╔══

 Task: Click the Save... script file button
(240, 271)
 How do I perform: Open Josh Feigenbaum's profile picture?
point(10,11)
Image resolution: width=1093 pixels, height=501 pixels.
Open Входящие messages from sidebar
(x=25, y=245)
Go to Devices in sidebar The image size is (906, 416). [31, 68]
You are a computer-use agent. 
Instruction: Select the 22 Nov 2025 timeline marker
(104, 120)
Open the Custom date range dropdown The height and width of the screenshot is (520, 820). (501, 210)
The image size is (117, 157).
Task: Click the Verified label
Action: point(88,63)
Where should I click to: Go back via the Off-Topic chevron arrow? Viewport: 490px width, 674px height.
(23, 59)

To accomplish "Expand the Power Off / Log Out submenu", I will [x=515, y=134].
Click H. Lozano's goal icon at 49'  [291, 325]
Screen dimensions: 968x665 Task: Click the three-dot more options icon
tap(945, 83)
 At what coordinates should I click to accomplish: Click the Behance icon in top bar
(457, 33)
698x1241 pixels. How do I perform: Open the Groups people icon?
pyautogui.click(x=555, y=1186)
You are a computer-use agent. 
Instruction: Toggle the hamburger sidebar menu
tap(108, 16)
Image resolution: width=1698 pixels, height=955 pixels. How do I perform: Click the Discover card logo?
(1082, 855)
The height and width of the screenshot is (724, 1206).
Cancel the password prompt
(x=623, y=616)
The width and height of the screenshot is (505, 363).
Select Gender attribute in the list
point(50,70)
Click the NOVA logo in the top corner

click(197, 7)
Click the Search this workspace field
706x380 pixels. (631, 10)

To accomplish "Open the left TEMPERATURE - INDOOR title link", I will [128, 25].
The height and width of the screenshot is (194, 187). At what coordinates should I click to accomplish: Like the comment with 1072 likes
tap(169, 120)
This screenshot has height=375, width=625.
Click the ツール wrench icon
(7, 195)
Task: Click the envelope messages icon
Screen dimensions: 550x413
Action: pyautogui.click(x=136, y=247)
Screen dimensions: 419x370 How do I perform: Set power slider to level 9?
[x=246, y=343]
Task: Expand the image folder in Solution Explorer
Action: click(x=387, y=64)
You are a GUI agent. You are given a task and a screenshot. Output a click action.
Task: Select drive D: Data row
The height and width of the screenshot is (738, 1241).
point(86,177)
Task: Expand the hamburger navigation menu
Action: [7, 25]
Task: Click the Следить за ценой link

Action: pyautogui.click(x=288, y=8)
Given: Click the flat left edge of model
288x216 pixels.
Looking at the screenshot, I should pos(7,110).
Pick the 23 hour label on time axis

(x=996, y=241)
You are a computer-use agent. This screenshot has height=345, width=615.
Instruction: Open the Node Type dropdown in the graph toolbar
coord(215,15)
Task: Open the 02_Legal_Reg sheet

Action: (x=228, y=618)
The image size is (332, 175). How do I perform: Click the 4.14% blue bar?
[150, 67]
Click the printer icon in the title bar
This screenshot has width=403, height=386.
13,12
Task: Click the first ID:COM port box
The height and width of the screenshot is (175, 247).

╚══

* _The problem_: Recopy all of the records verbatim.

* _Reply to the task_:
 Task: Click the Save... script file button
(240, 271)
 How do I perform: Open Josh Feigenbaum's profile picture?
point(10,11)
Image resolution: width=1093 pixels, height=501 pixels.
Open Входящие messages from sidebar
(x=25, y=245)
Go to Devices in sidebar The image size is (906, 416). [31, 68]
You are a computer-use agent. 
Instruction: Select the 22 Nov 2025 timeline marker
(104, 120)
Open the Custom date range dropdown The height and width of the screenshot is (520, 820). (501, 210)
The image size is (117, 157).
Task: Click the Verified label
Action: point(88,63)
Where should I click to: Go back via the Off-Topic chevron arrow? Viewport: 490px width, 674px height.
(23, 59)

To accomplish "Expand the Power Off / Log Out submenu", I will [x=515, y=134].
Click H. Lozano's goal icon at 49'  [291, 325]
Screen dimensions: 968x665 Task: Click the three-dot more options icon
tap(945, 83)
 At what coordinates should I click to accomplish: Click the Behance icon in top bar
(457, 33)
698x1241 pixels. How do I perform: Open the Groups people icon?
pyautogui.click(x=555, y=1186)
You are a computer-use agent. 
Instruction: Toggle the hamburger sidebar menu
tap(108, 16)
Image resolution: width=1698 pixels, height=955 pixels. How do I perform: Click the Discover card logo?
(1082, 855)
The height and width of the screenshot is (724, 1206).
Cancel the password prompt
(x=623, y=616)
The width and height of the screenshot is (505, 363).
Select Gender attribute in the list
point(50,70)
Click the NOVA logo in the top corner

click(197, 7)
Click the Search this workspace field
706x380 pixels. (631, 10)

To accomplish "Open the left TEMPERATURE - INDOOR title link", I will [128, 25].
The height and width of the screenshot is (194, 187). At what coordinates should I click to accomplish: Like the comment with 1072 likes
tap(169, 120)
This screenshot has height=375, width=625.
Click the ツール wrench icon
(7, 195)
Task: Click the envelope messages icon
Screen dimensions: 550x413
Action: pyautogui.click(x=136, y=247)
Screen dimensions: 419x370 How do I perform: Set power slider to level 9?
[x=246, y=343]
Task: Expand the image folder in Solution Explorer
Action: click(x=387, y=64)
You are a GUI agent. You are given a task and a screenshot. Output a click action.
Task: Select drive D: Data row
The height and width of the screenshot is (738, 1241).
point(86,177)
Task: Expand the hamburger navigation menu
Action: [7, 25]
Task: Click the Следить за ценой link

Action: pyautogui.click(x=288, y=8)
Given: Click the flat left edge of model
288x216 pixels.
Looking at the screenshot, I should pos(7,110).
Pick the 23 hour label on time axis

(x=996, y=241)
You are a computer-use agent. This screenshot has height=345, width=615.
Instruction: Open the Node Type dropdown in the graph toolbar
coord(215,15)
Task: Open the 02_Legal_Reg sheet

Action: (x=228, y=618)
The image size is (332, 175). How do I perform: Click the 4.14% blue bar?
[150, 67]
Click the printer icon in the title bar
This screenshot has width=403, height=386.
13,12
Task: Click the first ID:COM port box
The height and width of the screenshot is (175, 247).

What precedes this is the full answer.